The report complains about “onerous requirements” as a precondition for EU companies gaining access to the Chinese market. The requirements include handing over the latest technological know-how to prospective Chinese counterparts in joint-venture operations.

The report also says that exports of many EU products are “subject to discriminatory, unpredictable and burdensome procedures,” causing long delays.

Uyghurs

Apart from that, the report complains about China’s general human rights situation, singling out Beijing’s treatment of the Muslim Uyghurs in the Xinjiang Autonomous Region, but also the “treatment of EU and other foreign citizens in China”. The report calls for strict respect for World Trade Organisation regulations.

The EU report comes after Italy’s Undersecretary for Economic Development, Michele Geraci, said that Rome planned to sign a memorandum of understanding to support China’s BRI – this on the eve of a visit by China’s President Xi Jinping to Italy on March 22.

Italy’s endorsement of the BRI is the first by one of the EU’s founding members, and has annoyed many officials in Brussels.

The BRI is already active in hundreds of local projects in countries like Pakistan, the Maldives and Djibouti. But criticism is growing as many countries don’t manage to fulfil debt repayments for the Chinese loans for those projects.
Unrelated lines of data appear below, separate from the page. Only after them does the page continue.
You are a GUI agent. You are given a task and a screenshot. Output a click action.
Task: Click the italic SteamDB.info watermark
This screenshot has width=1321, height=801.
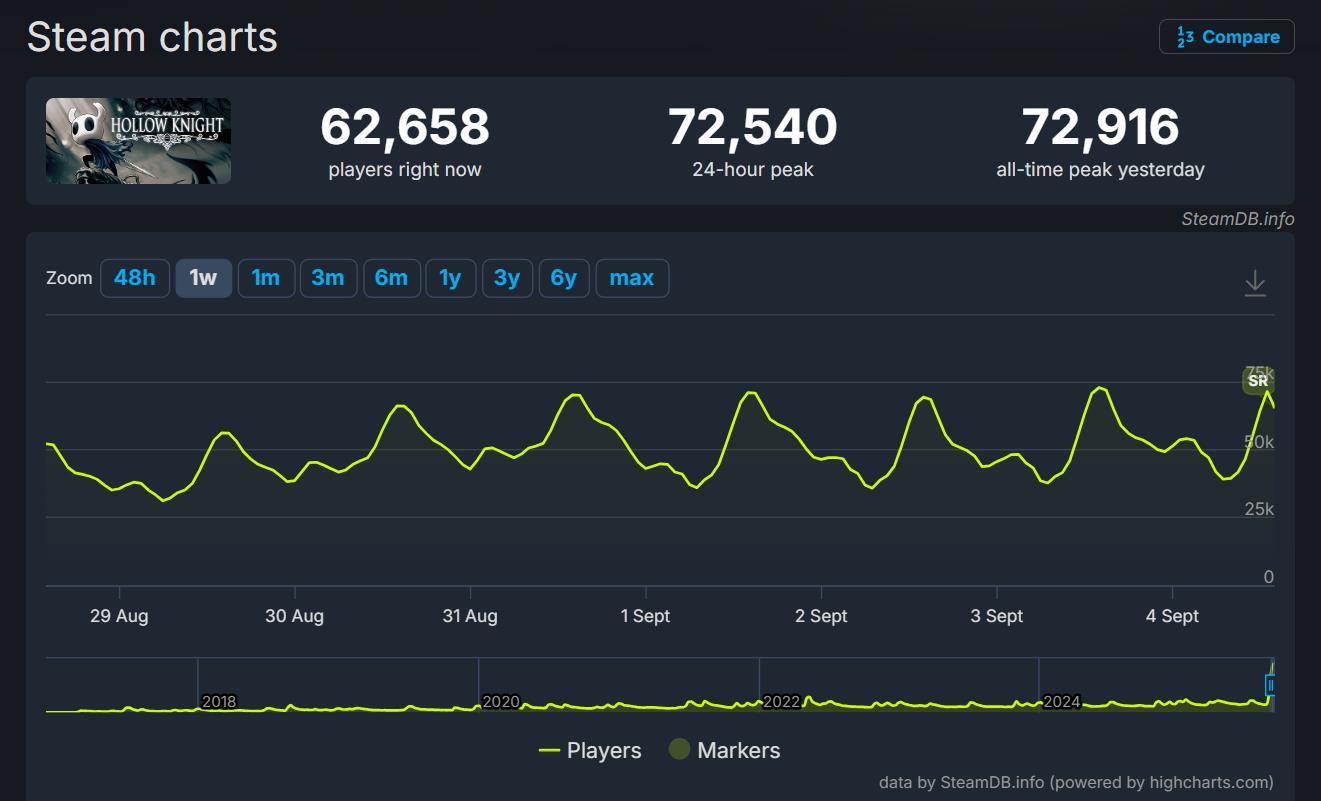(1237, 219)
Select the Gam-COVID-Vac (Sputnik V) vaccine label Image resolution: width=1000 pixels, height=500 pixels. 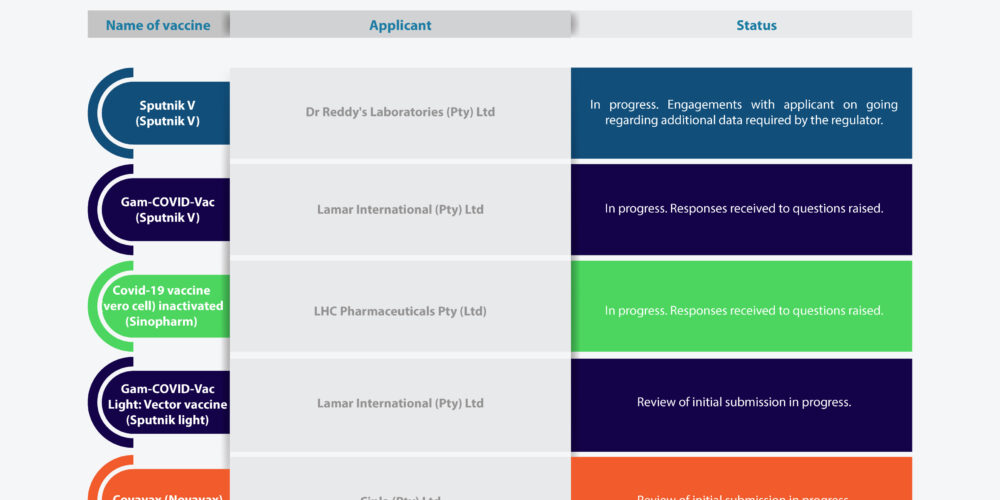(168, 210)
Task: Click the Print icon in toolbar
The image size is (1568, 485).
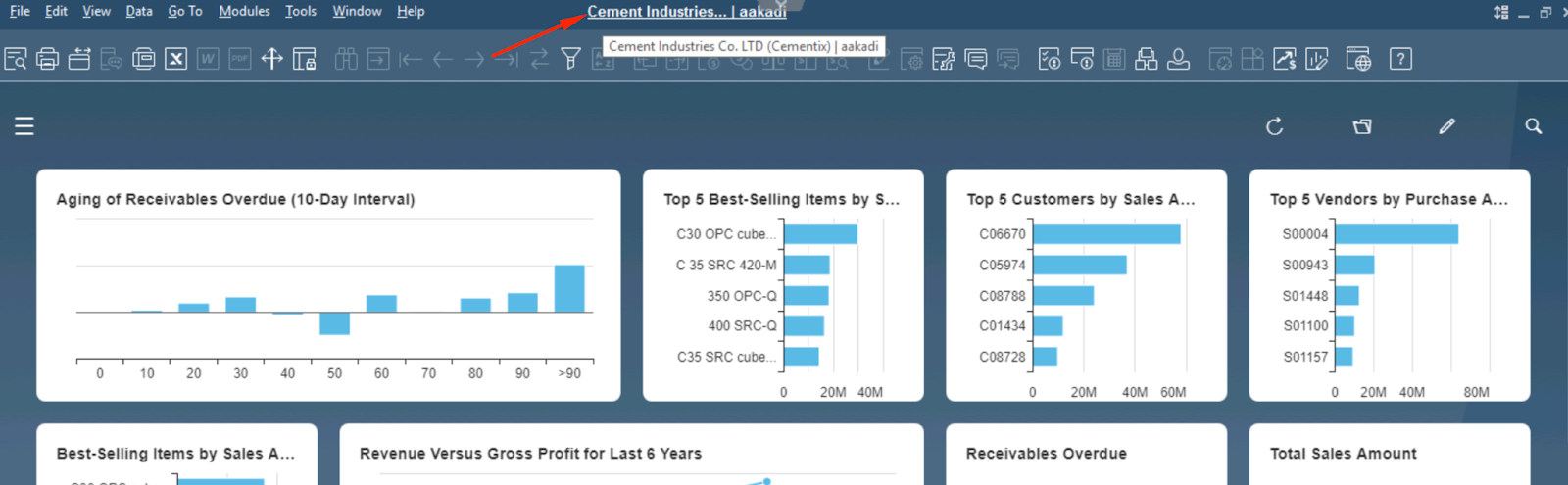Action: pos(47,59)
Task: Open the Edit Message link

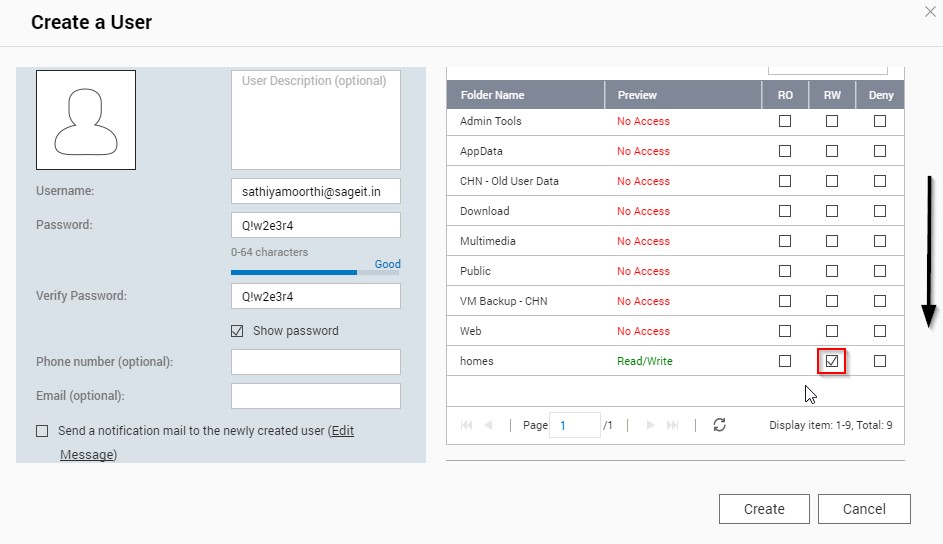Action: pos(342,431)
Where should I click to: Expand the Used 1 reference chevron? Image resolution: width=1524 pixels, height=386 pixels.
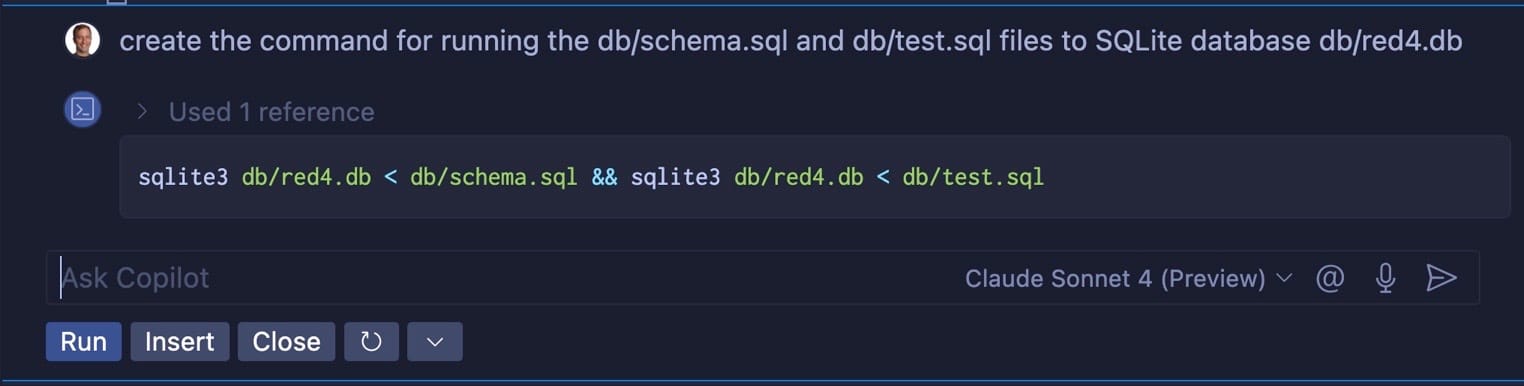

Pakistan and Malaysia have started cancelling some of the BRI projects while other nations have been obliged to make their repayments in raw materials.

Great things

“The current Italian government takes a very unusual approach within the EU,” says Stephen Tsang, Director of the China Institute of the London-based School for Oriental and African Studies

“It is not always playing by the EU rules and standards.” Apart from that, the Italian government’s main advisor on China is “a person who worked in China and thinks China has done some great things,” says Tsang, tipping the balance in favour of a decision to support the BRI.

Apart from that, China “is very keen to engage with individual EU countries now that they actually know how the EU works,” he says, while Beijing aims especially at “individual countries within the EU which do not adhere fully to the EU rules and standards.”

In 2012, Beijing launched the 16 + 1 framework that would bring together sixteen countries in Central and Eastern Europe, to work with Beijing on the expansion of the Belt and Road Initiative.

Members include 11 EU states, including Poland, Hungary and Bulgaria, and five Balkan countries.

Authoritarianism

“The Chinese are extending their BRI in Europe,” says Tsang, “offering some of the less wealthy countries in the eastern part of the EU to build infrastructure,” for which these countries have difficulties finding EU funding.

Some critics say the Chinese initiative is designed to split the EU.

Tsang is less pessimistic. “The Chinese government doesn’t really care about what impact its actions may have in terms of consequences for the EU’s own unity and standards,” he says, adding that Beijing tends to “support authoritarianism wherever it happens to exist.”